A litany of things I tried to tell you

  in alphabetical order


Even if you never read this, you'll still feel it.

I am erasing you, slowly.
I am learning to forget as a self-defense mechanism.
I am making an artform of my own heartache as an enviable talent.
I am making small but meaningful improvements.
I am making something millable out of this, I am.
I am milling around in the quiet space you left, feeling fragile.
I am not a nostalgic person.
I am not a very good person.
I am not eating all my meals anymore.
I am starting not to love you anymore.
I am starting to adore my own unlikely need.
I am starting to like it.
I am sure you know by now:
I am taking nothing back, even if
I am the one you are losing, remember?

I can't read maps, but
I could mill a life so full, there’s no room for you anymore.

I don't feel like a ghost. I am not a ghost.

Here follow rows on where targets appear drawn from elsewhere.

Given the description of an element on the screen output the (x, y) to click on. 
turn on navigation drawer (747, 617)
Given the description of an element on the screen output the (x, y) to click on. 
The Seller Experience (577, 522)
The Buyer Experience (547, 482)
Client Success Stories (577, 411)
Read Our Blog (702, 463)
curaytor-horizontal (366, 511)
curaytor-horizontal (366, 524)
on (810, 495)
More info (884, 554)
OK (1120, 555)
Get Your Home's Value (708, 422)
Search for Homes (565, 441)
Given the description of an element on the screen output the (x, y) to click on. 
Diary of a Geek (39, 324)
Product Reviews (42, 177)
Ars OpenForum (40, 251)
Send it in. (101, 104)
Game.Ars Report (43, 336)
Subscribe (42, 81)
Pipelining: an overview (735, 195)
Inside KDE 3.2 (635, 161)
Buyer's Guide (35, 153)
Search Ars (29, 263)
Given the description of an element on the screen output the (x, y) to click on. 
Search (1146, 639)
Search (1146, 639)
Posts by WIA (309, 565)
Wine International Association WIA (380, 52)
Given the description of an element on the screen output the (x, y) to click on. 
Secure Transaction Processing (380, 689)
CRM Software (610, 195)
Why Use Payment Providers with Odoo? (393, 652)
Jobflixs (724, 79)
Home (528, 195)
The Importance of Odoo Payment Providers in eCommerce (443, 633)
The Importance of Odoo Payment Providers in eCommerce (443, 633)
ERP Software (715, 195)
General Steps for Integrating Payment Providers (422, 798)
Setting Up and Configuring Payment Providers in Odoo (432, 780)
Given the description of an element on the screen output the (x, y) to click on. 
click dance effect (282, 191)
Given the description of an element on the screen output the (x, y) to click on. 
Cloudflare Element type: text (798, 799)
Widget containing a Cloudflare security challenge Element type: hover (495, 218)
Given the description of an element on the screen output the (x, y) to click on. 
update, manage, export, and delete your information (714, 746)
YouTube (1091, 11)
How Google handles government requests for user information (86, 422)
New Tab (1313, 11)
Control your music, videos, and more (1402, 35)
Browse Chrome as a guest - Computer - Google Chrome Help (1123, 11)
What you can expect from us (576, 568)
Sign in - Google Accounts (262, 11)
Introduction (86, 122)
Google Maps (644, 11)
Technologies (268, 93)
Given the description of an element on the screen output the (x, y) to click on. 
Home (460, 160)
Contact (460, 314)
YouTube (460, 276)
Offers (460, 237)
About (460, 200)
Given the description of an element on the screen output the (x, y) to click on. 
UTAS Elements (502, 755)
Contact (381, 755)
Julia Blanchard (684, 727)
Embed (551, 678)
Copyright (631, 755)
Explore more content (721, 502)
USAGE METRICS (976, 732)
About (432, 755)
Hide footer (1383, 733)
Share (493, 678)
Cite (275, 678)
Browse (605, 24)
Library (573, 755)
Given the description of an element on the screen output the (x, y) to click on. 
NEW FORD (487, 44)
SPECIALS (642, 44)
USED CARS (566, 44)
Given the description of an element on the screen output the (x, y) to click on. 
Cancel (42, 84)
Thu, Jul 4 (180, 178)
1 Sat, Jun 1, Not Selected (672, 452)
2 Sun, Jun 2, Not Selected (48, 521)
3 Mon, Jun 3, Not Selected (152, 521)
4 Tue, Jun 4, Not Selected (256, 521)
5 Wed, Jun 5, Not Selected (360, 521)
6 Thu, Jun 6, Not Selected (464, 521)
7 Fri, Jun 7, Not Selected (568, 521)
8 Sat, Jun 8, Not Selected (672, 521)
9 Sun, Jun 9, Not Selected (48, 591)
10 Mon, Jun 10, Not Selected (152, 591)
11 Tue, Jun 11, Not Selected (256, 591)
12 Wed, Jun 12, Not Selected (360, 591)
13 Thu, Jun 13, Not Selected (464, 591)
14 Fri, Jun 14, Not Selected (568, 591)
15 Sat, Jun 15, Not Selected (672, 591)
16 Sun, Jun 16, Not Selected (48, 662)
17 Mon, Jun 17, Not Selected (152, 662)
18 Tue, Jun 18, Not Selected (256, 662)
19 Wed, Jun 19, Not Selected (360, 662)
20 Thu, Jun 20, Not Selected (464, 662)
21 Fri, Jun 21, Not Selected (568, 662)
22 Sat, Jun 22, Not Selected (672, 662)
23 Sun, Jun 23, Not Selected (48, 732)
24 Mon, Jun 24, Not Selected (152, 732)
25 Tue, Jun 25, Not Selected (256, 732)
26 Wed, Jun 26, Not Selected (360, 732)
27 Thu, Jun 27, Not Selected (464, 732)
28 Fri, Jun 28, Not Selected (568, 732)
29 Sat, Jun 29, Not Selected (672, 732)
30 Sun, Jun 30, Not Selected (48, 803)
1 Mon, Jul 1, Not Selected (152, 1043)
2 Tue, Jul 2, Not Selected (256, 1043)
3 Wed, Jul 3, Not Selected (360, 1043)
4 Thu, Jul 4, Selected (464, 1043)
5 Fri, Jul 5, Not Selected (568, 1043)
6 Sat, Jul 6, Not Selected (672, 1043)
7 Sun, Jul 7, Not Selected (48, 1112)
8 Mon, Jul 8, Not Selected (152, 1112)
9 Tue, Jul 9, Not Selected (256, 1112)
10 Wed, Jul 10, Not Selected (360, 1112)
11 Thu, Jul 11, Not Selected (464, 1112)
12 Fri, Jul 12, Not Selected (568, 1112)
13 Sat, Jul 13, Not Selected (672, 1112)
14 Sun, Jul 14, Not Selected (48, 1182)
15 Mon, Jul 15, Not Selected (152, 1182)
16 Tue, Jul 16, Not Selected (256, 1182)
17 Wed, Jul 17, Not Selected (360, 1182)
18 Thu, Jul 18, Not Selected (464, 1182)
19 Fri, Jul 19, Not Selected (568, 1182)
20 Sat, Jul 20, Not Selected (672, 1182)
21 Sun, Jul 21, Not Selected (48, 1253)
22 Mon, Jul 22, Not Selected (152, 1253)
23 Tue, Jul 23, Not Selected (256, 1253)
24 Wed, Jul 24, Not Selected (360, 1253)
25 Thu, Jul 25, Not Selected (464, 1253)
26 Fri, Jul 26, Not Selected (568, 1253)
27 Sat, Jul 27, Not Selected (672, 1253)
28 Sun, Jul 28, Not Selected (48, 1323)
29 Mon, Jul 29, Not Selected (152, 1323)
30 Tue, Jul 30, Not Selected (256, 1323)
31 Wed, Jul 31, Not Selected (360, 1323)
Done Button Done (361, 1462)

I don't know anything for sure anymore.
I don't tell you everything I am thinking anymore.
I don't tell you what I'm thinking anymore.
I don't want to haunt you anymore.

I finally realized it was the compass that was broken.
I finally realized the map wasn't even right, and anyway
I have a bad feeling about all of this.

I have a question with a devastating hypothetical inside of it.
I have no rules or secrets anymore.
I keep ripping pages out of my notebook.
I keep saying I am trying.

I know you'll be okay without me, but not the same.
I love you less and less.
I never said I would keep searching until I found you.

I never said I would.

I once had a long list of questions for you, but I answered them myself.
I still think of how beautiful you are, how
I suspect you will grow to miss me terribly.

I tore your pages out of my notebooks and stopped writing your name.
I touch my own folding spine now.
I try to focus on the things I dislike about you.

I used to be yours; now I am mine.
I used to imagine: [         ]
I used to miss you all the time.
I used to want to wish you were here.

I want to be let in. I said,
“I was your first full stop, wasn't I?”
Wasn't I?

I will still be the death of you.
I wish I wouldn't.

I would do it all again, but I wish I wouldn't.
I would do it all again, even if
it just took a long time.

Looking at your diaphragm:
my dear, my darling
my very dark cloud.

Of course you'll remember things
okay? I did.
(or bring them back from the dead).

There's no room for you anymore.
Would I do this all again?

Write down everything and
when it's over (and it's almost over, I promise) just know
you cannot hold someone you love underwater

"You’ll remember things
you wish you didn't," I read somewhere.

Your face fits your face. Fits the palms of my hands.